* **Things to do**:
[A] In the Compline address, where was Samuel lying down when the Lord first called him?
[B] Resume the Compline address at the end of its last sentence and keep writing it.

==== Passage

The first of five addresses for Compline at Sherborne Abbey on the Mondays of Lent 2020, given on 2 March by the Rector, Canon Eric Woods
1 Samuel 3.1-10: Now the boy Samuel was ministering to the Lord under Eli. The word of the Lord was rare in those days; visions were not widespread. At that time Eli, whose eyesight had begun to grow dim so that he could not see, was lying down in his room; the lamp of God had not yet gone out, and Samuel was lying down in the temple of the Lord, where the ark of God was.
Then the Lord called, ‘Samuel! Samuel!’ and he said, ‘Here I am!’ and ran to Eli, and said, ‘Here I am, for you called me.’ But he said, ‘I did not call; lie down again.’ So he went and lay down. The Lord called again, ‘Samuel!’ Samuel got up and went to Eli, and said, ‘Here I am, for you called me.’ But he said, ‘I did not call, my son; lie down again.’ Now Samuel did not yet know the Lord, and the word of the Lord had not yet been revealed to him.
The Lord called Samuel again, a third time. And he got up and went to Eli, and said, ‘Here I am, for you called me.’ Then Eli perceived that the Lord was calling the boy. Therefore Eli said to Samuel, ‘Go, lie down; and if he calls you, you shall say, “Speak, Lord, for your servant is listening.”’ So Samuel went and lay down in his place.

========
==== Data shown

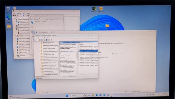
Task: Click the Back arrow in Group Policy Editor toolbar
Action: click(35, 40)

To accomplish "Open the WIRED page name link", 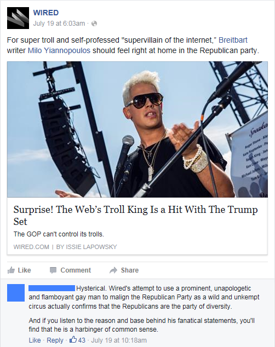I will pyautogui.click(x=46, y=13).
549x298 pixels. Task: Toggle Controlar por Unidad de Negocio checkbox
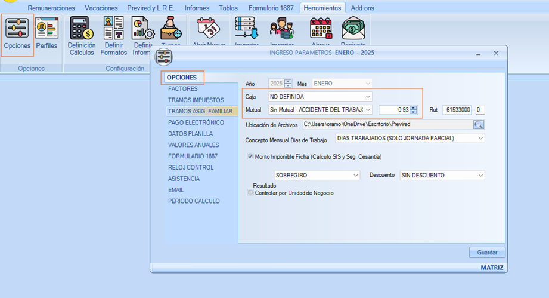tap(250, 193)
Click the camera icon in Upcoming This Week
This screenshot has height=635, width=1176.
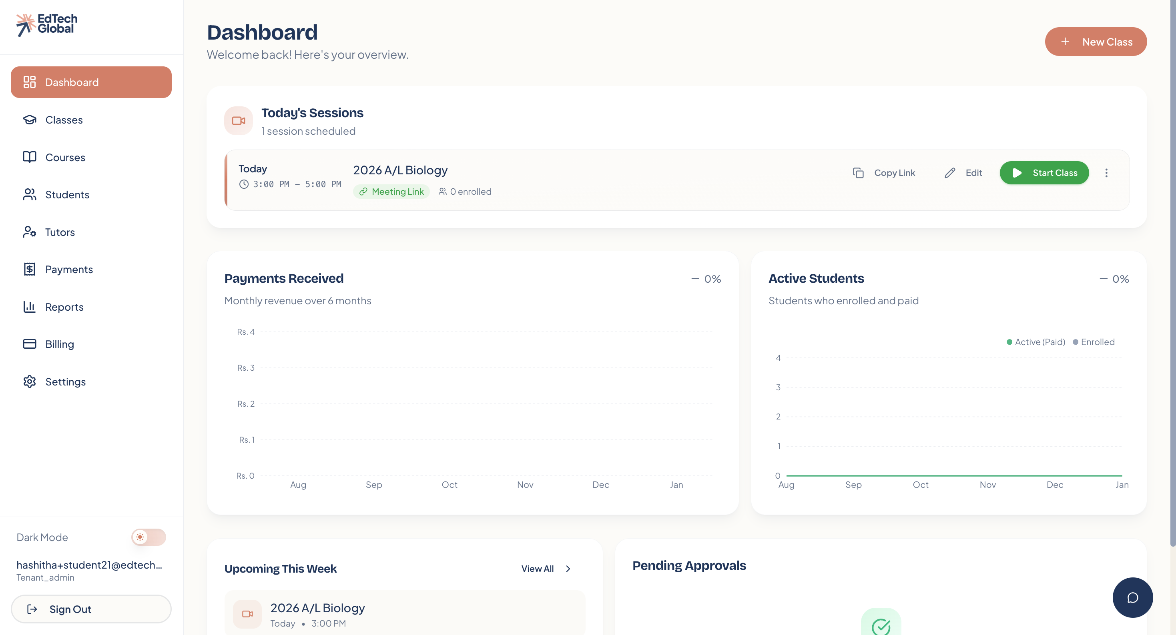click(x=247, y=614)
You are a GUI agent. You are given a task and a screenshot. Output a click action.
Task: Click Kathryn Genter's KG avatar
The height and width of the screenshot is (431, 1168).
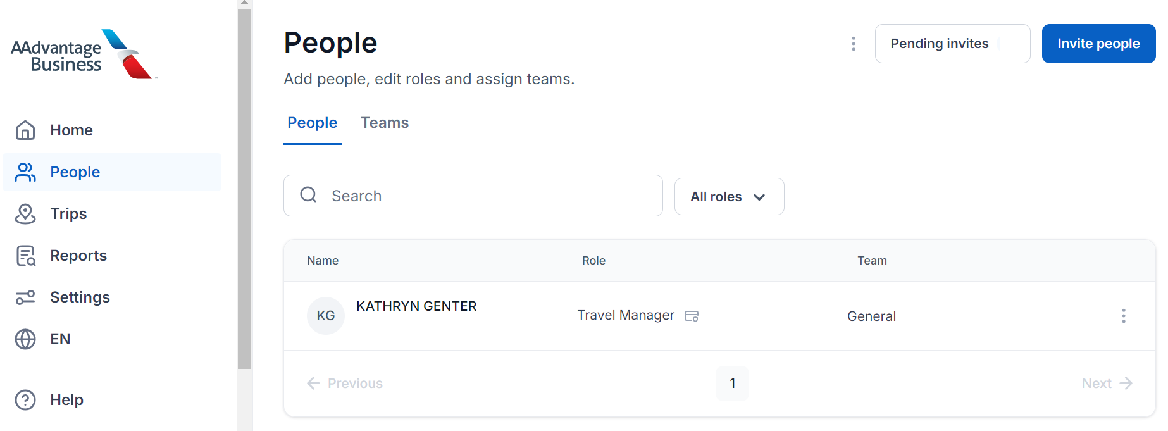(x=325, y=315)
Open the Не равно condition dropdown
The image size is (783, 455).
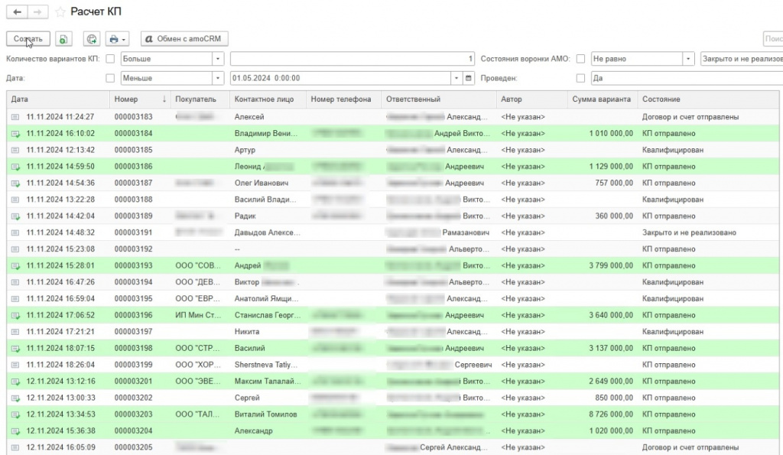pyautogui.click(x=689, y=59)
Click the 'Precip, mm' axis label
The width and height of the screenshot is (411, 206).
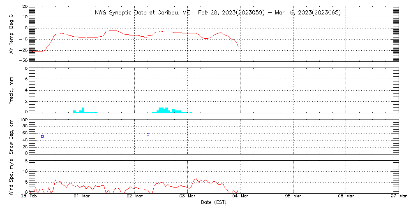click(x=11, y=89)
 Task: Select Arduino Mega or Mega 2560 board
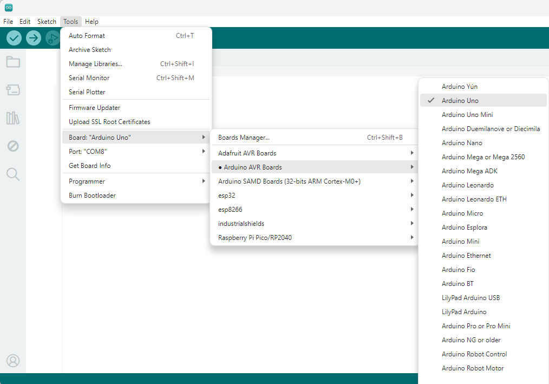click(x=483, y=157)
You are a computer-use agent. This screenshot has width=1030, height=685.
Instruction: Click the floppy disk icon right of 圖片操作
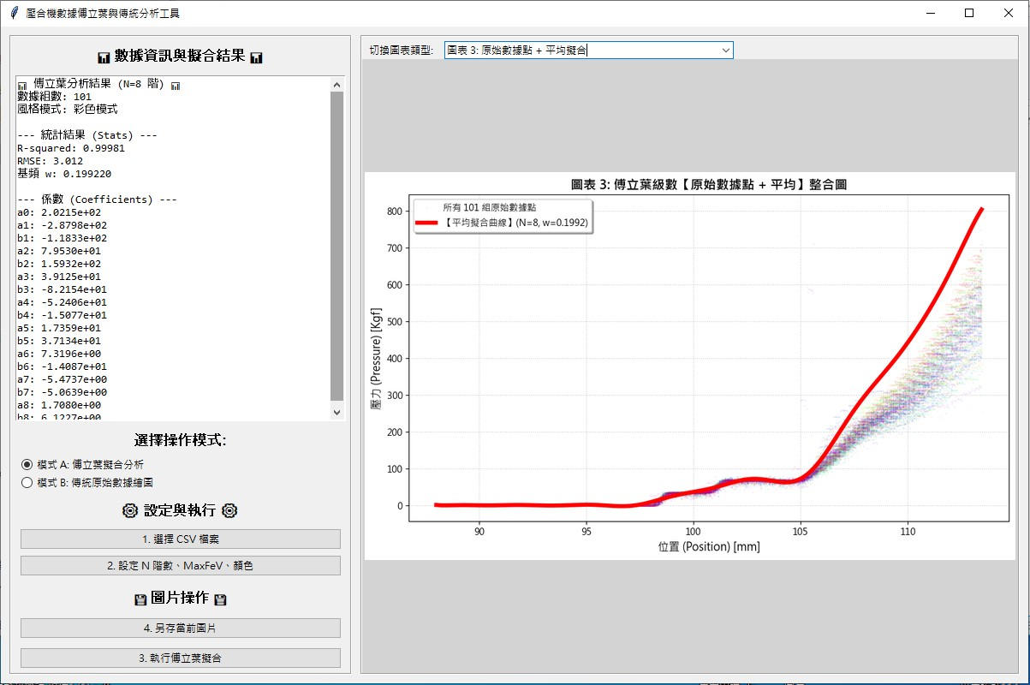pyautogui.click(x=220, y=600)
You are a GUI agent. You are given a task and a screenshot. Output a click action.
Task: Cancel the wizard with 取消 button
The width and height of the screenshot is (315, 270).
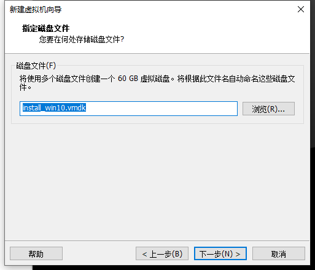pos(279,253)
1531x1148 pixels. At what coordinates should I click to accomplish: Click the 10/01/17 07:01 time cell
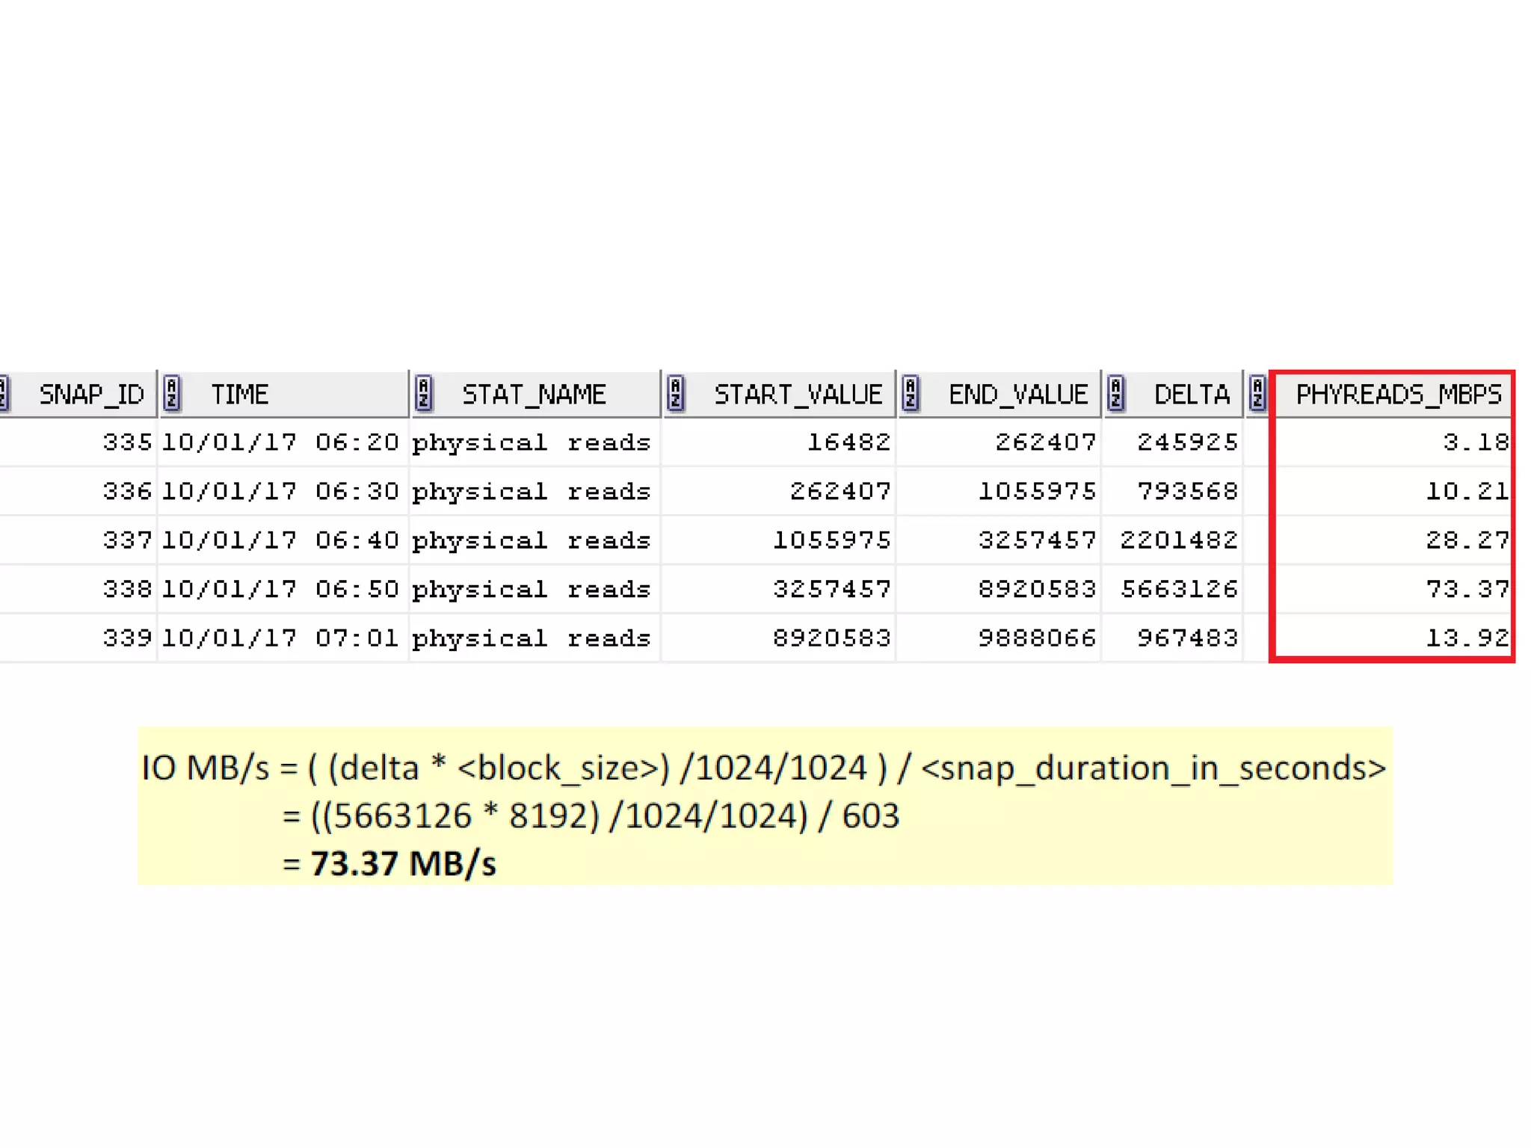[x=280, y=638]
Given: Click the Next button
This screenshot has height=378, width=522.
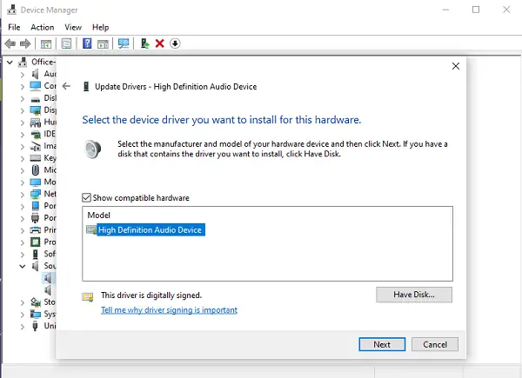Looking at the screenshot, I should 382,344.
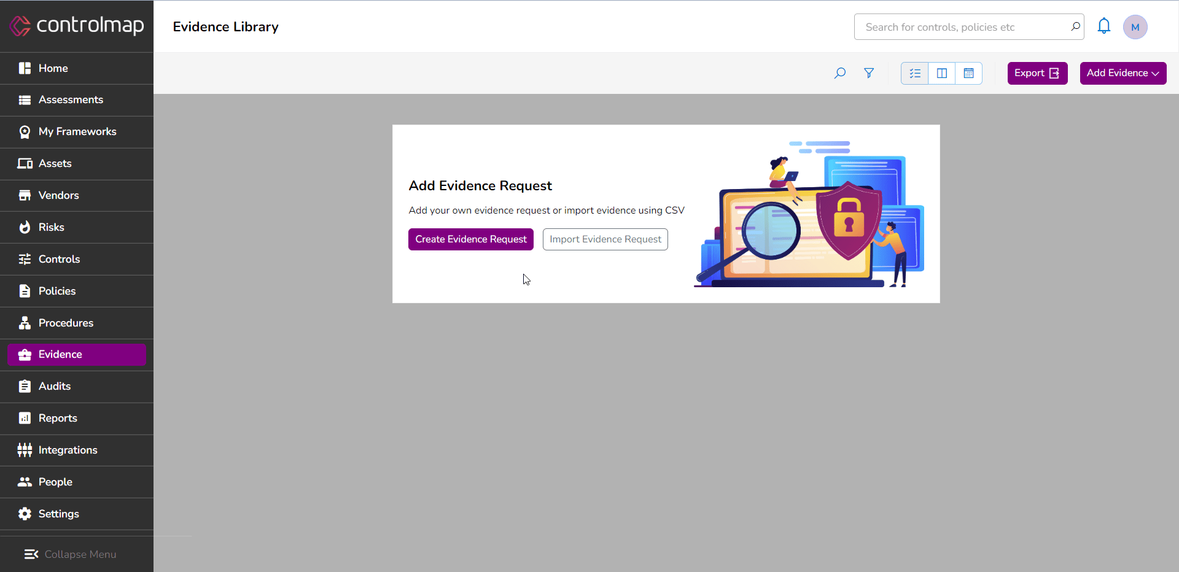Select the Risks flame icon in the sidebar
This screenshot has width=1179, height=572.
(x=25, y=227)
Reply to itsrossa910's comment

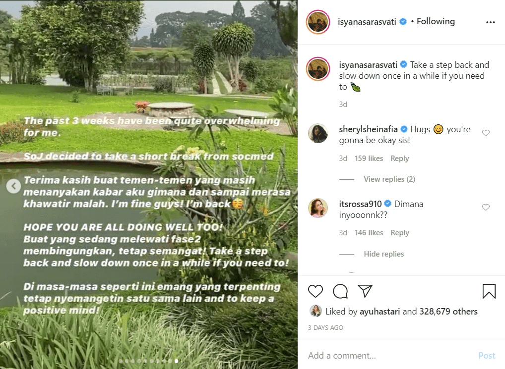pyautogui.click(x=400, y=232)
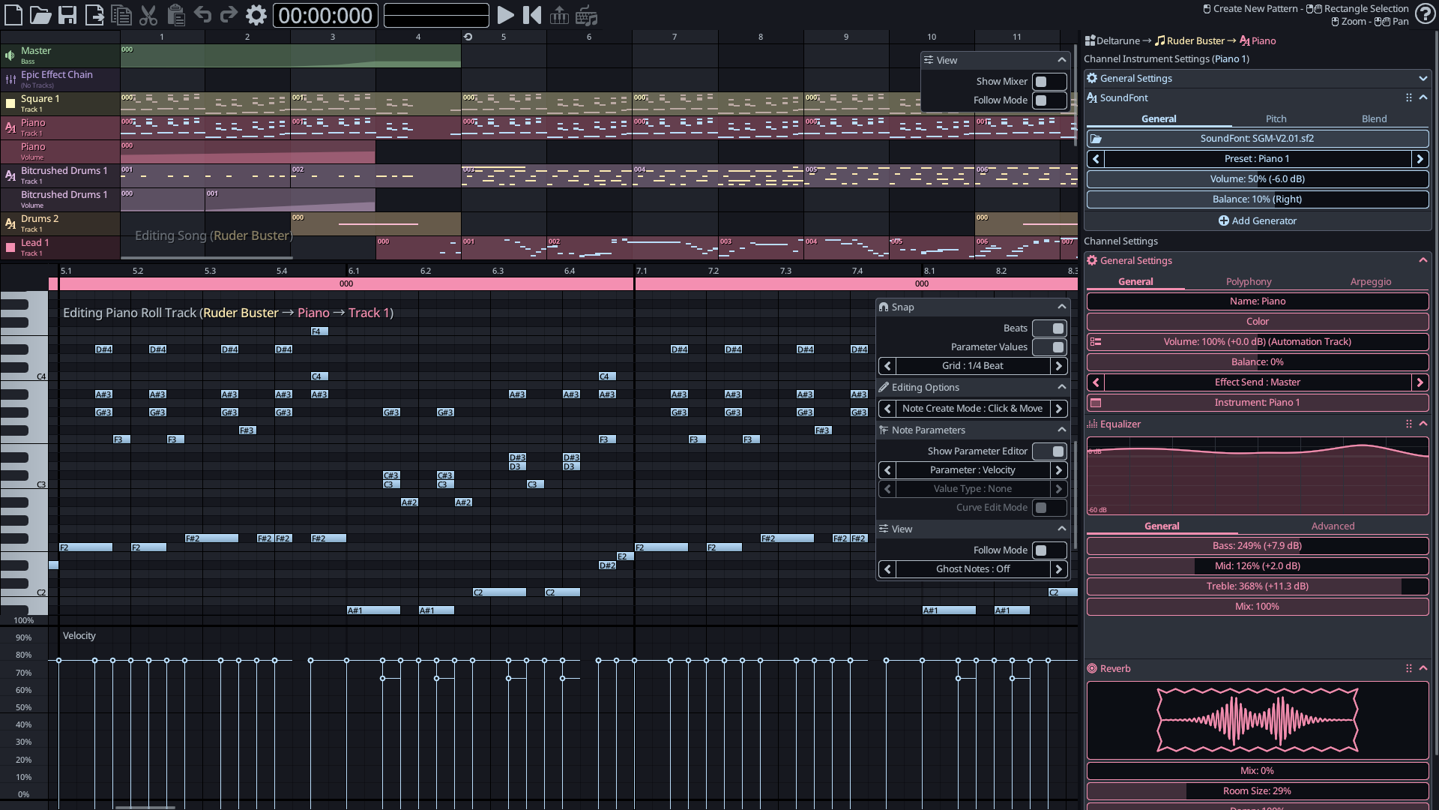Toggle Show Parameter Editor switch

(1049, 452)
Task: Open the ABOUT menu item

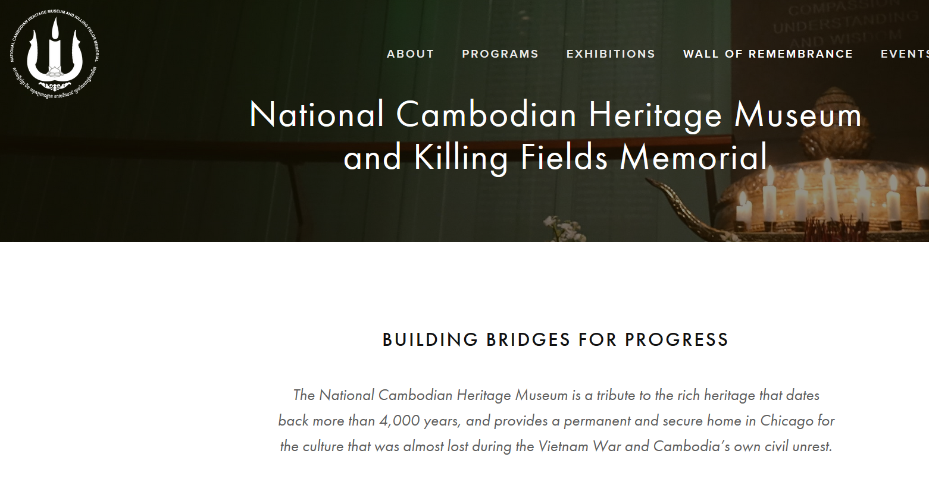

========

* **Responses**:
[A] He was lying down in the temple of the Lord, where the ark of God was.

[B]
Now the Lord came and stood there, calling as before, ‘Samuel! Samuel!’ And Samuel said, ‘Speak, for your servant is listening.’
I have committed myself to offering you this Lent five addresses on the subject of prayer. It was probably a rash decision to tackle all five addresses myself, but it is my last opportunity to offer a little teaching on a subject dear to my heart, both as a Christian and as a Christian priest. But I must begin with a disclaimer. I find prayer hard. There are many ways of praying, and of some I know little or nothing. All I can share with you is what I have discovered for myself. It may not be until the fourth address, or the fifth, that anything I say resonates with you. Equally, nothing may resonate with you at all. Please don’t judge me because of that but – far more importantly – please don’t judge yourself. There are many ways of praying, and part of what I need to emphasise again and again is that what so impresses you about the spiritual life of someone you know may be entirely the wrong approach for you yourself.
I remember when Sandra and I were going on holiday to the Derbyshire Peak District. As always, work consumed me until the last moment, and I had to pack in a hurry. From the kitchen, where we keep our Ordinance Survey and other maps, I snatched what I thought was the right one. It wasn’t until we arrived at our B&B at Eyam, that heroic village which the clergy put into isolation in 1665 to prevent an outbreak of plague there from spreading – in which they were heroically successful, though at great cost to the village community – that I discovered that I had packed an OS map of part of the Lake District. A beautiful map, an accurate map, but I just happened not to be there. And much of what books about prayer tell you are just like that: they describe what the author has discovered, but you are in a different part of the spiritual country, so they are of no help to you. Never let yourself feel guilty about that. We are all made and kept and loved by God, and he has made us all different. And we pray differently.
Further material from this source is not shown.